Papers of John Adams, volume 15

From John Thaxter

From James Lovell

From Robert Morris, 20 September 1783 Morris, Robert Adams, John
From Robert Morris
Second Sir Office of Finance 20 September 1783

I have been duly honored with your Excellency’s favors of the fifth tenth and eleventh of July— I have taken the Liberty to make some Extracts from the two latter which are transmitted in a Letter to the Governor of Massachusetts Copy whereof is enclosed—1 Permit me Sir to give my feeble Approbation and Applause to those Sentiments of Wisdom and Integrity which are as happily expressed as they are forcibly conceived.— The Necessity of strengthening our Confederation providing for our Debts and forming some fœderal Constitution begins to be most seriously felt; But unfortunately for America the narrow and illiberal Prejudices of some have taken such deep Root that it must be difficult and may prove impracticable to remove them.

I agree with you Sir in Opinion that the late Peace was not all Circumstances considered a bad one for England. It is undoubtedly a Peace equally glorious to, and necessary for America. All Ranks of Men in this Country feel as well as perceive the Benefits of it; and the Fault-Finders (for such Men there always will be) are borne down by the general Torrent of Applause—

I was happy to learn by the Washington Packet that you intended a short Trip to Amsterdam for the Purpose of urging on the Loan.2 I hope you may have met with the Success due to your Zeal and Abilities, I shall ask no greater—

with perfect Respect / I have the Honor to be / Sir / your Excellency’s / most obedient / and / humble Servant

Robt Morris

RC and enclosure (Adams Papers); internal address: “His Excellency / John Adams Esqr.”; endorsed: “Robt Morris / Financier / Septem. 20 1783.” Dupl (Adams Papers).

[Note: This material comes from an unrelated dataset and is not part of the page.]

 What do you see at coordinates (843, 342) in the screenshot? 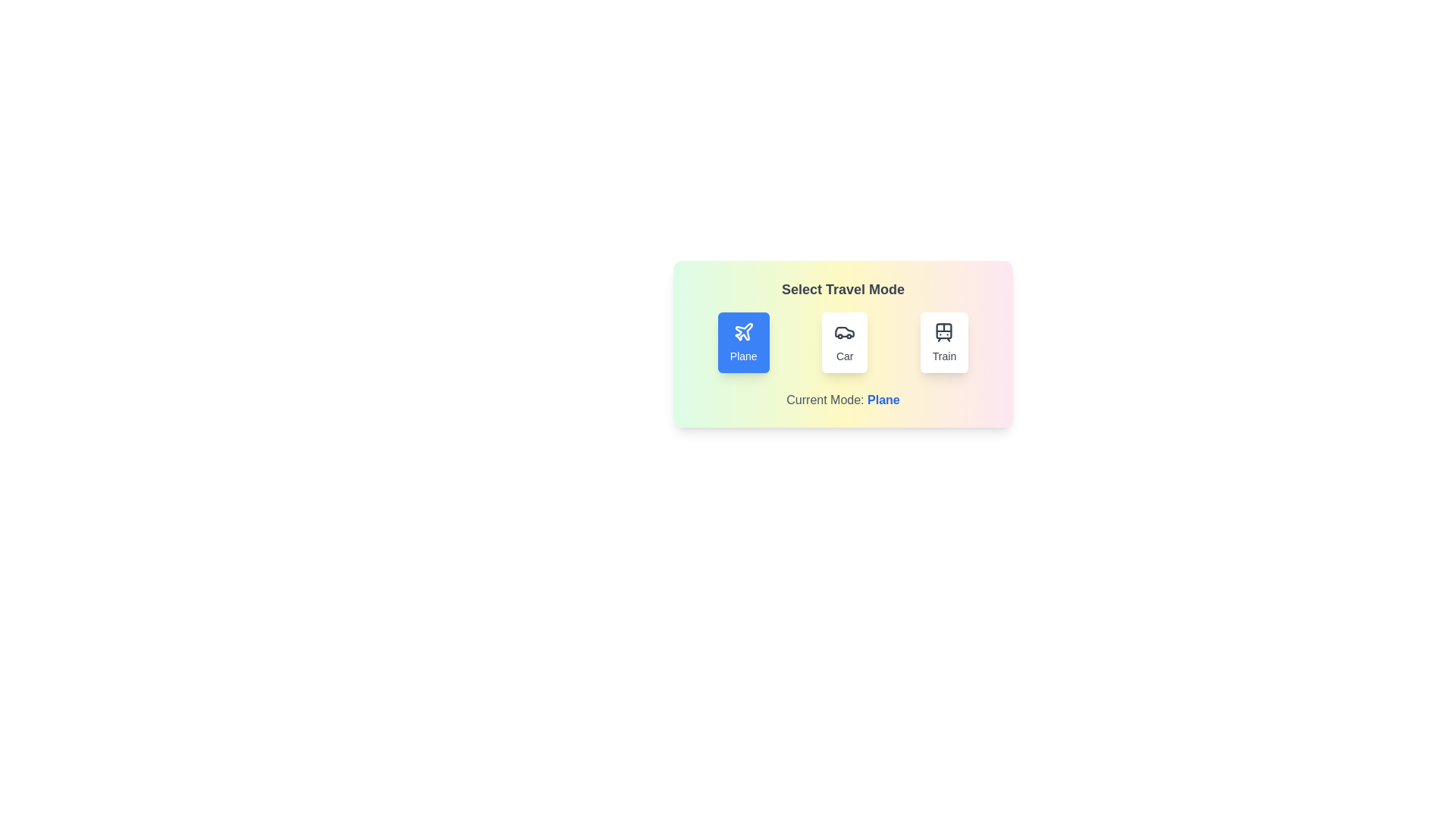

This is Morris’ letter to John Hancock of 20 September. The extracts from JA’s letters of 10 and 11 July, both above, are not with the enclosed letter to Hancock, in which Morris lauded JA’s “Sentiments on Public Credit,” suggesting that his opinions carried “double Weight” because of his diplomatic experience (Morris, Papers , 8:533–535). For Hancock’s use of the extracts, see Thomas Cushing’s letter of 26 Nov., and note 2, below.


Morris presumably learned of JA’s plan to go to the Netherlands from JA’s 17 July letter to Robert R. Livingston, above, which reached Congress on 12 Sept. (PCC, No. 185, III, f. 79). JA did not mention the visit in his letters to Morris.